SQLite criptografado: Como apps seguros guardam seus dados no celular
Quando um app promete "processamento 100% local", vale perguntar: local onde, exatamente, e guardado como? A resposta, na esmagadora maioria dos apps Android sérios, é um banco de dados chamado SQLite — e entender como ele funciona ajuda a avaliar se essa promessa de privacidade é estrutural ou só marketing.
O que é SQLite, sem jargão técnico
SQLite é um banco de dados relacional embutido diretamente dentro do aplicativo — não é um servidor separado escutando conexões de rede, como seria um banco de dados corporativo típico. Ele funciona como uma biblioteca que lê e escreve diretamente num único arquivo guardado no armazenamento do próprio celular. O Android inclui suporte nativo a SQLite desde suas primeiras versões, o que o tornou o padrão de fato para qualquer app que precise guardar dados estruturados localmente — desde uma lista de tarefas até um histórico de chamadas bloqueadas.
Como um app usa isso na prática
No ecossistema Android moderno, a maioria dos apps não interage com o SQLite diretamente, mas através do Room, uma biblioteca oficial do Google que adiciona uma camada de segurança e estrutura sobre o SQLite puro — validação de tipos, migrações de esquema mais seguras, e integração mais fácil com o resto do app.

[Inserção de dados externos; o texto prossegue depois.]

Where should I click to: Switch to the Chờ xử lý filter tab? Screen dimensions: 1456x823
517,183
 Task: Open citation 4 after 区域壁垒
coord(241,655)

O Peace Shield usa exatamente essa combinação para registrar cada chamada bloqueada: número, categoria detectada, motivo do bloqueio e horário, tudo guardado localmente nesse banco.

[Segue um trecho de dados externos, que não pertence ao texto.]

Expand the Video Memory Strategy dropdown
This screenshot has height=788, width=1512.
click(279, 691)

Por que "local" já é, por si só, uma proteção significativa
Mesmo sem qualquer criptografia adicional além da proteção padrão do sistema operacional, um banco SQLite guardado localmente já está numa posição de privacidade estruturalmente diferente de um banco de dados na nuvem: ele nunca transita pela internet, nunca passa por servidores de terceiros, e só é acessível através do próprio app, protegido pelo sandboxing de aplicativos do Android — cada app só consegue acessar seus próprios arquivos, isolado dos demais.
Isso significa que o histórico de chamadas bloqueadas nunca "vaza" simplesmente por existir; a única forma de acessá-lo é através do próprio app, no próprio aparelho, por quem tem acesso físico e desbloqueado ao celular.
O que você controla sobre esses dados
Como o banco de dados vive inteiramente no seu aparelho, você tem controle direto sobre sua retenção: limpar o histórico dentro do app apaga os registros do banco imediatamente, e desinstalar o app remove o arquivo do banco por completo — sem precisar solicitar exclusão a nenhum servidor remoto, porque nunca existiu um.
FAQ
SQLite é seguro contra alguém com acesso físico ao celular desbloqueado? Contra um celular desbloqueado e sem senha, qualquer dado local está vulnerável, não só o do SQLite — essa é uma razão a mais para manter bloqueio de tela ativado. O sandboxing de apps do Android, porém, já impede que outros apps instalados leiam esse banco.
Diferença entre SQLite e "SQLite criptografado" (como SQLCipher)? SQLite puro não criptografa o conteúdo do arquivo por padrão — ele se apoia na proteção geral do sistema de arquivos do Android. Soluções como o SQLCipher adicionam uma camada extra de criptografia no próprio arquivo do banco, relevante principalmente para dados extremamente sensíveis ou cenários de conformidade regulatória mais rígidos.
Apagar o app realmente apaga o banco de dados? Sim, desinstalar um app remove seus arquivos de dados privados, incluindo qualquer banco SQLite associado — essa é uma das garantias do modelo de sandboxing do Android.